### Excerpt provided

Waiting was not something that
appeared to be in Tom’s nature. He was a very busy man. He owned a saloon in
St. Louis. And a theatre. And a gambling house. And he may have been Mama Lou’s
pianist during her golden era of bawling out bawdy songs. And still he found
time to write his rags - most notably “The St. Louis Rag” – and perform them,
playing the piano standing up because he was rather portly and if he sat down
his stomach would get in the way.
When “St Louis Rag” was finally
recorded in 1904, it would be one of the most exciting recordings of that early
era; an admittedly low bar, I know. That recording would be Arthur Pryor,
otherwise known as the trombonist in John Sousa’s band.
It will not surprise you to learn
that John Sousa hated ragtime. John Sousa was the kind of man who hated everything
new, simply on account of its newness. John Sousa famously – as we have already
covered – hated phonographs. He hated recording for phonographs. That’s why,
whenever Sousa’s Band was lured into the phonograph recording studio, John
Sousa himself would be conspicuously missing, having delegated responsibility
for such unseemly business practices to Arthur Pryor.
Arthur Pryor was from Missouri,
so he had ragtime in his bones. More specifically he was from St. Joseph, a
small town right on the other side of Missouri from St. Louis, on the banks of
the Missouri River, just north of Kansas City, another city with a booming
Black population. So when it came to deciding what tunes the Sousa Band should
record, Arthur showed a strong ragtime bias. He also showed a strong bias
towards the ragtime that he wrote himself. Arthur wrote “A Coon Band Contest” -
I’ve already talked about that one – and he wrote “Southern Hospitality”, the
sheet music for which featured the scribbled drawing of a nattily dressed
well-to-do Black man welcoming another nattily dressed well-to-do Black man to
a party in his log cabin. Arthur really wanted people to believe he had
first-hand knowledge of the African American experience (“Southern Hospitality”
is a lively 5)
Although the ragtime records of
the Sousa Band still sound unmistakably like a marching band, their
performances are bright, fun and colourful, if a little awkward and
self-conscious. 1900’s “Hu-La Hu-La Cake Walk”, for example, was a playful,
jovial affair with lots of wood blocking clomping in the background (“Hu-La
Hu-La Cake Walk” is a 4).
By 1902 Arthur Pryor left the
Sousa Band to start his own, and – without Sousa there to disapprove – playing
rags became increasingly what Arthur’s band were about. This is when Arthur
recorded “The St. Louis Rag”, turning it into a no-holds-barred blast! Drums
crash all over the joint, horns shoot out rapid-fire sprays of sound!!! BAM-BAM!!!!

### Record set
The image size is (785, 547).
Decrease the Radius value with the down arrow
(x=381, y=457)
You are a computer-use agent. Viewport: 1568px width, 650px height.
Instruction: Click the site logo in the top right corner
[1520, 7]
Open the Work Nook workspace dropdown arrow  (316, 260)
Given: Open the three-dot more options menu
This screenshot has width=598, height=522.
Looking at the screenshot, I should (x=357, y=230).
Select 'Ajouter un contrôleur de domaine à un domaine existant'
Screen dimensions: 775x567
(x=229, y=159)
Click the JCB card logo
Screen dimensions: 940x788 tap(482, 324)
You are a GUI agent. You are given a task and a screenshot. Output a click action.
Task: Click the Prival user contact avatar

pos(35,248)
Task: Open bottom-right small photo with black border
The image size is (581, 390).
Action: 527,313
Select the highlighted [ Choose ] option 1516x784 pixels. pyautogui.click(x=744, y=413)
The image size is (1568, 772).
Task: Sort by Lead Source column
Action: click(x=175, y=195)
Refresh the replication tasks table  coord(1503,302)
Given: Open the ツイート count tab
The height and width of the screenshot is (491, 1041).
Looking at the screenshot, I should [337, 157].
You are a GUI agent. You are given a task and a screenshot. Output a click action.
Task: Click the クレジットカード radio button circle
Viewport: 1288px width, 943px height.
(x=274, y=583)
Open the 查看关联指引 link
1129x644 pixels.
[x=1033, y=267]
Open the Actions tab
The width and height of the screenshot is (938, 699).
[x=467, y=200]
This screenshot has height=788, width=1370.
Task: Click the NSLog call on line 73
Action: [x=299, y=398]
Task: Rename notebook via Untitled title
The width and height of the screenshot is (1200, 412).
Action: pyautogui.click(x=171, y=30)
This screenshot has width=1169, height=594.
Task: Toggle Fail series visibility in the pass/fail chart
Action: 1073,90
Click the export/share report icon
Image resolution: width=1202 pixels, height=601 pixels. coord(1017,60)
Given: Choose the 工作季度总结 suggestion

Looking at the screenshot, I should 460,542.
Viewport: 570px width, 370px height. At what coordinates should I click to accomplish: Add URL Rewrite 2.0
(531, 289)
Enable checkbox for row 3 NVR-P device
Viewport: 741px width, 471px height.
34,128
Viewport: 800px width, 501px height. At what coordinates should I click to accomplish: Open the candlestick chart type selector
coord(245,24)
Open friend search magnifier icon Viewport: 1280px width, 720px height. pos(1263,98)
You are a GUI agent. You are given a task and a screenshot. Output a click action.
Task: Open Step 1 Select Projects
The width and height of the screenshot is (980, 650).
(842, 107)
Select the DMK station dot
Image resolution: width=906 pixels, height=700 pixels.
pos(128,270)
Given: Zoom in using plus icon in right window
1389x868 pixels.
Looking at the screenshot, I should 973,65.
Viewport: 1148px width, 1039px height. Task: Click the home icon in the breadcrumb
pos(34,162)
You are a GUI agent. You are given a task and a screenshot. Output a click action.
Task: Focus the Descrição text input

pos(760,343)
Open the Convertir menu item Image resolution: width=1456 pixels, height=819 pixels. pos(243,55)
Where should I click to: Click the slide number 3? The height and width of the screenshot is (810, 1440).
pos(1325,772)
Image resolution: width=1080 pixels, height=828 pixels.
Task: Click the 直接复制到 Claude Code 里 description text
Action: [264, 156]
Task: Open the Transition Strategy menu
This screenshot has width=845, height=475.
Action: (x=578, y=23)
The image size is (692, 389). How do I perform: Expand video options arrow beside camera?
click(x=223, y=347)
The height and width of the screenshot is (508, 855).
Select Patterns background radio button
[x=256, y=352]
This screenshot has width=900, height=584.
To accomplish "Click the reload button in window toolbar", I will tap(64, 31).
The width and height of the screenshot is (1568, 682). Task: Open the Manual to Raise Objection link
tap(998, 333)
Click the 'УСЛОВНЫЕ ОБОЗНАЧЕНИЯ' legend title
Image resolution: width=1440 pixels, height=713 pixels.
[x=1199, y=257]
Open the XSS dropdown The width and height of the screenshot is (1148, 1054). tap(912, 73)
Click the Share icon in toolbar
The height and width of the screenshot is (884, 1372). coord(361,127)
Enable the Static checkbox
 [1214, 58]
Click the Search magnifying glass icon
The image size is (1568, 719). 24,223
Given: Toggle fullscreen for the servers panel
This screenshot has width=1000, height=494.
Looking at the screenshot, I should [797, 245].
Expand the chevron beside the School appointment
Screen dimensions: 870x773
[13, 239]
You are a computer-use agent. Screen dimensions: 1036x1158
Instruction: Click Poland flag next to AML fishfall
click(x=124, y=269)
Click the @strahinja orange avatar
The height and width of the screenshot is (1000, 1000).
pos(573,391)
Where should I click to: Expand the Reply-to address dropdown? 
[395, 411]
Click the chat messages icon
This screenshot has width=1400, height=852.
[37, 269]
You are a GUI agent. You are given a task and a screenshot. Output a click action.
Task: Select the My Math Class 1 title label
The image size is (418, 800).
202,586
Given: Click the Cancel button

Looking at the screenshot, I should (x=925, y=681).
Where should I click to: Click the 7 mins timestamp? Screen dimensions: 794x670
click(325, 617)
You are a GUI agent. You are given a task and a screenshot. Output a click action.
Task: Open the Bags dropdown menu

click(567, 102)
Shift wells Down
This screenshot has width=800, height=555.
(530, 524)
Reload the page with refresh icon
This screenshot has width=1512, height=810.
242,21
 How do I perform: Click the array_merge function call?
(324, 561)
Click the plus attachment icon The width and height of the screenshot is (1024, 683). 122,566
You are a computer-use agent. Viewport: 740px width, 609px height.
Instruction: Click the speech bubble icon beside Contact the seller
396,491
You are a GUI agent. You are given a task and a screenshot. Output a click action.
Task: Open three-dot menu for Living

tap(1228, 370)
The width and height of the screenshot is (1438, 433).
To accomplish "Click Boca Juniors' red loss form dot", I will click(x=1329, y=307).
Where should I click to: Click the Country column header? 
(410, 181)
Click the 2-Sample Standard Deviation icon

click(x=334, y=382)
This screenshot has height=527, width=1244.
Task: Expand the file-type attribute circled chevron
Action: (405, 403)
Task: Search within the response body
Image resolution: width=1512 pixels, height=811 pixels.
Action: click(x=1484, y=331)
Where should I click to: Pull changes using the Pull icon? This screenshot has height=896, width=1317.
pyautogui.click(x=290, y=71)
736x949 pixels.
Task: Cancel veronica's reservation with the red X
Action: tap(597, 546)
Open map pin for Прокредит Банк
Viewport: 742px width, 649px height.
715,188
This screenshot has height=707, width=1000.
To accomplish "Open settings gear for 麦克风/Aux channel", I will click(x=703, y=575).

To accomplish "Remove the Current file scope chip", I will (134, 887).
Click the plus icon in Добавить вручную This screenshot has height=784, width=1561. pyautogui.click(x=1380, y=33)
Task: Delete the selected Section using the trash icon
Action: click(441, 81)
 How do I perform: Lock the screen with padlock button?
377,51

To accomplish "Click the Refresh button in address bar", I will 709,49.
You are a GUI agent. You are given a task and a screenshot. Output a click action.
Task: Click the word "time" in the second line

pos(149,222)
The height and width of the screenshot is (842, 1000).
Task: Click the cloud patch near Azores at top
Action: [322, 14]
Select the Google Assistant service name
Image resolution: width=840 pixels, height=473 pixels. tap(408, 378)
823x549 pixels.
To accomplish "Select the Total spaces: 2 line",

### Task details
Answer these questions using the ragtime excerpt:
1. What three businesses did Tom own in St. Louis?
2. From which Missouri town did Arthur Pryor come?
3. In what year did Arthur Pryor leave the Sousa Band to start his own?

### Answer area
1. A saloon, a theatre, and a gambling house.
2. St. Joseph.
3. 1902.